Le 18 février, les cinq autres sites de raffinage français du groupe débrayent et maintiennent la grève une semaine. La psychose d’une pénurie de carburant se répand dans les médias. Ce faisant ils évincent le problème de fond et les revendications des salarié-es. C’est le sentiment de David : « Tout le monde s’est fixé sur la pénurie, on a plus parlé de nous, et maintenant que la grève est « suspendue » jusqu’au comité central d’entreprise du 8 mars, le moral n’est pas au top. Les gens sont contents, ils peuvent rouler tranquilles. »
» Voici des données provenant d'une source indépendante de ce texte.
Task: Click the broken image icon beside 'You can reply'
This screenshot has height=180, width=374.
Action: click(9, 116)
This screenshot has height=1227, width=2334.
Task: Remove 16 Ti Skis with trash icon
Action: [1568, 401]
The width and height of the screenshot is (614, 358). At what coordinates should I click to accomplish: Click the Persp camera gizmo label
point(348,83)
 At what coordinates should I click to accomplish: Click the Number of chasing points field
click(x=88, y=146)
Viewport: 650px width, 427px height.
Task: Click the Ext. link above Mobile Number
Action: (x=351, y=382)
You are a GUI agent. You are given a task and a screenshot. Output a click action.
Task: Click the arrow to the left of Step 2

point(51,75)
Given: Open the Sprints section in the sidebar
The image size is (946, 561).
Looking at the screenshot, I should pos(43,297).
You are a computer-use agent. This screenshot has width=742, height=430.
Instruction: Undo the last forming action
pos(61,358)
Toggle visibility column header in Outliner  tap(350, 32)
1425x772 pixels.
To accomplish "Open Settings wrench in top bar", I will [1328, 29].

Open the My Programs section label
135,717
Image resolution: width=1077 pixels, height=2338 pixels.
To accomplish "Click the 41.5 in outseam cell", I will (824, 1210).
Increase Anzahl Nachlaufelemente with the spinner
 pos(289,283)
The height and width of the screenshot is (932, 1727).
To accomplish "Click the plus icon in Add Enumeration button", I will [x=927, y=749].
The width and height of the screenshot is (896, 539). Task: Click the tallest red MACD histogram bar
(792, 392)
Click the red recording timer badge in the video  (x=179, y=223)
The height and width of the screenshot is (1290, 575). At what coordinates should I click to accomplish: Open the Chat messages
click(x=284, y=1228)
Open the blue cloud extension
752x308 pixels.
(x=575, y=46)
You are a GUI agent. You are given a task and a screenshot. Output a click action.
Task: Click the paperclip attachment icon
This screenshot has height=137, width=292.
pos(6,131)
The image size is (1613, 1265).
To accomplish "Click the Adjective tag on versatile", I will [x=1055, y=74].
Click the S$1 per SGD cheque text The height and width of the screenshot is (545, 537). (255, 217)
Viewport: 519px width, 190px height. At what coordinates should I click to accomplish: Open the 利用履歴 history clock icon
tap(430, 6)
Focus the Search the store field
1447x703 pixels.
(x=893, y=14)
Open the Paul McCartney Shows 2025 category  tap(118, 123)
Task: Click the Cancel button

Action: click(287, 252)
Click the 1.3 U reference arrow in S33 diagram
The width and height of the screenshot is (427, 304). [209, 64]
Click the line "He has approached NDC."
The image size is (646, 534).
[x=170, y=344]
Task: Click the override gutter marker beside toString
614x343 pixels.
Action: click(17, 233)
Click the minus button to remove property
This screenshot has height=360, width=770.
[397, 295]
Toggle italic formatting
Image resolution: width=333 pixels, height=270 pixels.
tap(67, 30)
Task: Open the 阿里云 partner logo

Le 23 février, fiers d’avoir fait avaler aux ouvriers qu’ils ont « avancé significativement » sur quelques points, les syndicats CGT et FO réussissent sans trop de mal à convaincre les grévistes. Est-ce une victoire que Total ferme les autres raffineries seulement dans (ou d’ici) 5 ans ? A la base, était-il question de s’assurer de l’avenir proche ou lointain des autres sites du groupe ou s’agissait-il de solidarité ? Quel habile revirement ! Et puisque les patrons promettent de ne pas licencier, juste d’arracher « leurs » employé-es à leur vie d’ici, il faut rentrer chez soi maintenant. Et dire merci. Ce n’est pas l’avis de Martin. Pour lui, la grève n’est pas finie même s’il n’y a plus beaucoup d’espoir : « A quelques jours près, ils étaient coincés. D’autres secteurs allaient nous suivre, les filières qui n’ont rien à voir avec le raffinage ! Les dépôts d’aéroports allaient se retrouver à sec, pareil pour les poids lourds, à un ou deux jours près on paralysait le pays… C’est vraiment dommage. » Quand on parle de l’appel à « suspendre » la grève des syndicats, et qu’on aborde le sujet de la différence entre « bases locales » et les représentants nationaux, il est plutôt clair : « Au-dessus d’eux [les secrétaires généraux des syndicats], à une ou deux personnes près, c’est Sarko, et vu que c’est bientôt les élections je pense qu’ils leur fallait un retour au calme très vite. » Il dit aussi qu’ils reçoivent une pression financière, parce que ça commence à faire un bout de temps qu’ils sont en lutte, mais aussi morale, de la part de Total, qui reste leur employeur… Quid de l’évolution de carrière de celui qui aura trop ouvert sa gueule, et jusqu’au bout ? La peur de se retrouver seuls les paralyse. Mais la force et la colère sont là...
J.L et L.C
Article issu du numéro 21 de La Brique, mars 2010. Il n’existait pas en version numérique, donc nous avons décidé d’enfin le publier.
* Au premier semestre 2022, TotalÉnergies réalise un bénéfice net de 10,4 milliards d’euros.
1. Tous les prénoms ont été changés.